If you use the method above, you will want to make a left and right corner, which can then be copied, moved, and rotated to create a street that is intersected by another street. (The crossing street will use street modules without the corner adaptation.) This makes three kinds of street modules you will need, so far. Why not four? The standard street module can be used on either side of a street by copying and rotating it.
If you use the method from the book, you will need only one kind of corner and one kind of street segment, but there will be more alignment work with more pieces.
Additional street modeling
In the illustration on page 122, the author copied just the polygons that would connect one street segment to another, and he pasted them to make a new 2D (so far) object. He then extruded those polygons to a distance of 2048, with 16 length segments. (He could have done this with 16 extrusions.) You will want to save this kind of simplified module (the fourth street module type) for future use. He then applied a bend modifier to the module to create a curve in the street. Think about how you would apply that modifier to make the matching lanes in another simplified street module.
For a couple of pages, the author ponders starting a UV map for the objects so far. He proposes making a UV map guide, as shown on page 123, to apply to objects in our environment. It serves a purpose in this chapter to show that a texture will be deformed if it is stretched, and should be made to tile effectively if it is to be tiled. The author notes that you will use planar mapping for street modules. He leaves this topic to continue modeling.

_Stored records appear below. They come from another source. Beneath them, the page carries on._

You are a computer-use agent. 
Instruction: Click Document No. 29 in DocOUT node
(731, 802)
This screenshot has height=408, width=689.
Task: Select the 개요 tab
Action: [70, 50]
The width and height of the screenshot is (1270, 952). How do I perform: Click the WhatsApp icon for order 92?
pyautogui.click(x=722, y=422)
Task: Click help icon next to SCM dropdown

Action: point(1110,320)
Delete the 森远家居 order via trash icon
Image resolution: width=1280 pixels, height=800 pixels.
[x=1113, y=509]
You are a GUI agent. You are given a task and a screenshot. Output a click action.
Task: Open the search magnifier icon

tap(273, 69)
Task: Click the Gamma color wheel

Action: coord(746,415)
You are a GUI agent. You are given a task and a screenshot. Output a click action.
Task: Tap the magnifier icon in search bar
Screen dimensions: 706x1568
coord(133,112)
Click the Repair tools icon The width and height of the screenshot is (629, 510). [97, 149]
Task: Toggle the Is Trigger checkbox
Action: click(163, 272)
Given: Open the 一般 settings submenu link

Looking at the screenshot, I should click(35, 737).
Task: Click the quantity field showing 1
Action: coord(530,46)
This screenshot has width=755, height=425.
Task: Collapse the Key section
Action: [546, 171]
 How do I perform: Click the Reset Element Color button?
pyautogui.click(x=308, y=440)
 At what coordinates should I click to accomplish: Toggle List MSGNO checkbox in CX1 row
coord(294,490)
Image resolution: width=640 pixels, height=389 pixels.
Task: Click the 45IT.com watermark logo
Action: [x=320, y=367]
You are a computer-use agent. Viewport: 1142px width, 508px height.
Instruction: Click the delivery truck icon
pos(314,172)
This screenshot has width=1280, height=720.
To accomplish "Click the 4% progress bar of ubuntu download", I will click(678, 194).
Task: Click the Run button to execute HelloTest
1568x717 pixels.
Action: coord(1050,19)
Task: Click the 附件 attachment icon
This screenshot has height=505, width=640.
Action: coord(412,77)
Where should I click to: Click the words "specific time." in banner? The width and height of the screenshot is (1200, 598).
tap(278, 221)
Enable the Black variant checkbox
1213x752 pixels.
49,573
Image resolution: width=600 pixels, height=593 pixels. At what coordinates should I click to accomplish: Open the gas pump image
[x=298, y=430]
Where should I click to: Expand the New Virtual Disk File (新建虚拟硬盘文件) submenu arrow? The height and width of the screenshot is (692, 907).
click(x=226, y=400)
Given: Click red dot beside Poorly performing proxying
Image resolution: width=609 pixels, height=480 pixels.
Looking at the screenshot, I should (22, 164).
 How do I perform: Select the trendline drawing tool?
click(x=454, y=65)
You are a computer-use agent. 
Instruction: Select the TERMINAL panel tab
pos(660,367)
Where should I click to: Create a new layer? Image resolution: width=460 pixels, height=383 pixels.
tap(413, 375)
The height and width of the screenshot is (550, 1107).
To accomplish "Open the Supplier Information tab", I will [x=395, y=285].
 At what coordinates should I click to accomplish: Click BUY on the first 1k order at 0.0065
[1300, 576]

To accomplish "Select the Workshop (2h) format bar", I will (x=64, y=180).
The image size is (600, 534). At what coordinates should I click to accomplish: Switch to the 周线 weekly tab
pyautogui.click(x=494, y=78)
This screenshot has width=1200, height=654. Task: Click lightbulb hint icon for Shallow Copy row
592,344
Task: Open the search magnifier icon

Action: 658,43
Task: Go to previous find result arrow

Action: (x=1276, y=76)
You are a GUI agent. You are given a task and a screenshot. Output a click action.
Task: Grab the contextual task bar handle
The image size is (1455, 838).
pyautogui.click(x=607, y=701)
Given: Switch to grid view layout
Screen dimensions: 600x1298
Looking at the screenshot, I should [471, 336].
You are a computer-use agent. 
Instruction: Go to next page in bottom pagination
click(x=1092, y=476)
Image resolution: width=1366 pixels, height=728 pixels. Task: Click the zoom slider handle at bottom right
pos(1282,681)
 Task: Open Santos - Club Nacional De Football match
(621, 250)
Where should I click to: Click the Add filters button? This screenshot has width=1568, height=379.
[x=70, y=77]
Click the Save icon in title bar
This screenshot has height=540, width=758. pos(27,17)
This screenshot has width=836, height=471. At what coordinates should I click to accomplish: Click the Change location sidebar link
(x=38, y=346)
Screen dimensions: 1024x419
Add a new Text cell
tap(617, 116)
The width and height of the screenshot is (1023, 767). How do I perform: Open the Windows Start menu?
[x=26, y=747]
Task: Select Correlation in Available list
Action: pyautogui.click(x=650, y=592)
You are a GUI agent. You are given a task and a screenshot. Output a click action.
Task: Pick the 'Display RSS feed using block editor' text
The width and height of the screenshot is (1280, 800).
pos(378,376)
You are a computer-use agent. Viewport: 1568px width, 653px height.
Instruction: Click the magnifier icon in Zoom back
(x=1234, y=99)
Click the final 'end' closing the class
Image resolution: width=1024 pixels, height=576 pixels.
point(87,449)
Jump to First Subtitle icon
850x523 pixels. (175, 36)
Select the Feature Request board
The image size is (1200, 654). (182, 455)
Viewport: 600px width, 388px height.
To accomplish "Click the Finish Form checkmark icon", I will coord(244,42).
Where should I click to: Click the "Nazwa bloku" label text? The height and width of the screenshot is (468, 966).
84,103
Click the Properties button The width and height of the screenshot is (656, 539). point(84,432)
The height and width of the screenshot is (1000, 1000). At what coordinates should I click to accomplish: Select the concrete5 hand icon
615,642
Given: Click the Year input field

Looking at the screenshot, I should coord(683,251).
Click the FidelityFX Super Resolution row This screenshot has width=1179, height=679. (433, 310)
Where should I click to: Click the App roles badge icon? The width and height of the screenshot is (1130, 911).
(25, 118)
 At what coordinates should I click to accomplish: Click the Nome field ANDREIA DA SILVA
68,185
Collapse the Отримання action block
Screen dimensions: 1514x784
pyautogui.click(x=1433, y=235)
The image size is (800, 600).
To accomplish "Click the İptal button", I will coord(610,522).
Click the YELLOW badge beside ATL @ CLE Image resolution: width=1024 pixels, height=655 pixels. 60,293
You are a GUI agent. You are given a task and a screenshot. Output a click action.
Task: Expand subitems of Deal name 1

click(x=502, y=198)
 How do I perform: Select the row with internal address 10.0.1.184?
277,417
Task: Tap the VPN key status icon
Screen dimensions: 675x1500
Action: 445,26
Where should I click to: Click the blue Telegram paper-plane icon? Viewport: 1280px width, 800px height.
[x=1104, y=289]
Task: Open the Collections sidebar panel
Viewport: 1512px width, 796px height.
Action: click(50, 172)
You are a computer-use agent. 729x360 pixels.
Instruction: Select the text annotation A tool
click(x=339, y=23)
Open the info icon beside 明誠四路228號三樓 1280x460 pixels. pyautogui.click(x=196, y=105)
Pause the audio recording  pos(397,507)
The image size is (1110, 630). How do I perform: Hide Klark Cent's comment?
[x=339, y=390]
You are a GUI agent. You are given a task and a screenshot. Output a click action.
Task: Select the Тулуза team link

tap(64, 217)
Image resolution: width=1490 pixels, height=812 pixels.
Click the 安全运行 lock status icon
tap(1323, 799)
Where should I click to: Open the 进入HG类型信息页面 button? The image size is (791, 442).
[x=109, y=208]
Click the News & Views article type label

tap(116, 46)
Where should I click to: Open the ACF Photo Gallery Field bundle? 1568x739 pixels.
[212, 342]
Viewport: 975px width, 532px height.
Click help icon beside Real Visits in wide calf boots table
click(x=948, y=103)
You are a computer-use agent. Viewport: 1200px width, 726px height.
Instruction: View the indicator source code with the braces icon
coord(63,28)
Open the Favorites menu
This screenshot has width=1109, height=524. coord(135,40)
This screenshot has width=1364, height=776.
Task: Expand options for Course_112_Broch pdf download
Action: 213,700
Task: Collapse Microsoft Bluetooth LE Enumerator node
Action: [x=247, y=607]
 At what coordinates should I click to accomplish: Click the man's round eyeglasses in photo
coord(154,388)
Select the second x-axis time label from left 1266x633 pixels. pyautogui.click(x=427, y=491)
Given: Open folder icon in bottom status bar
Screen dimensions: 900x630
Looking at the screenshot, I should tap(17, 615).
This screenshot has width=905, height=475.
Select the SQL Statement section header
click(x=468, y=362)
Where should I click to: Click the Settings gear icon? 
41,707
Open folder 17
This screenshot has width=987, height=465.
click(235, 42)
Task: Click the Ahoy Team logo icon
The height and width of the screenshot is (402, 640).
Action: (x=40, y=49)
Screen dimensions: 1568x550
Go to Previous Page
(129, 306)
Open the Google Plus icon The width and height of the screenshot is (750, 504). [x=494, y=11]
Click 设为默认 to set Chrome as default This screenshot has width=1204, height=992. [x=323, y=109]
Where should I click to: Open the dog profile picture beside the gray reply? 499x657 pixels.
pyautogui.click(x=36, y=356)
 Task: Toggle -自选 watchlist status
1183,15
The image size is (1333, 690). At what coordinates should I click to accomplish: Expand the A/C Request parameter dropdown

On page 124, the author turns to constructing models of buildings. He calls this section repeated buildings because he plans to make them modular (meshes) and variable, and will also vary their appearance with different textures. Our street segments fit within our grid, and they include sidewalks, so we can make our buildings fill grid squares adjacent to the streets. The author proposes making these buildings from meshes that are 4096 on a side, and slicing the meshes as needed to apply textures to make them look different. This makes a "building" as wide as the length of a street module. This is a bit hard to see on pages 126 and 127, because the grid units have been deformed to show perspective. The author explains that this building module may actually be shown as four buildings on a city block. We can differentiate the sub-structures by slicing the meshes and applying different textures. Lower parts of the meshes will represent the lower floors of the buildings, where the most detail will appear. In the street racing game, the upper parts of the buildings can have less detail with no loss to the player. The author notes that you will use box mapping for these objects. On page 128, there are suggested modeling details to provide variation from one building to another.
The author's next topic is landmarks. He uses this word to mean buildings that are different from all the others because of different structure, texture, or lighting. These are objects that we want to player to notice. On page 129, the author begins a tutorial for making a parking garage. Reference art for this structure is shown on page 130. Illustrations supporting this model continue through page 135.
Exercise 6: The Parking Structure
Exercise 7: Props
This assignment will continue for a couple of weeks, giving you a chance to create the other objects at the end of the chapter. Concentrate on the six objects above for this assignment.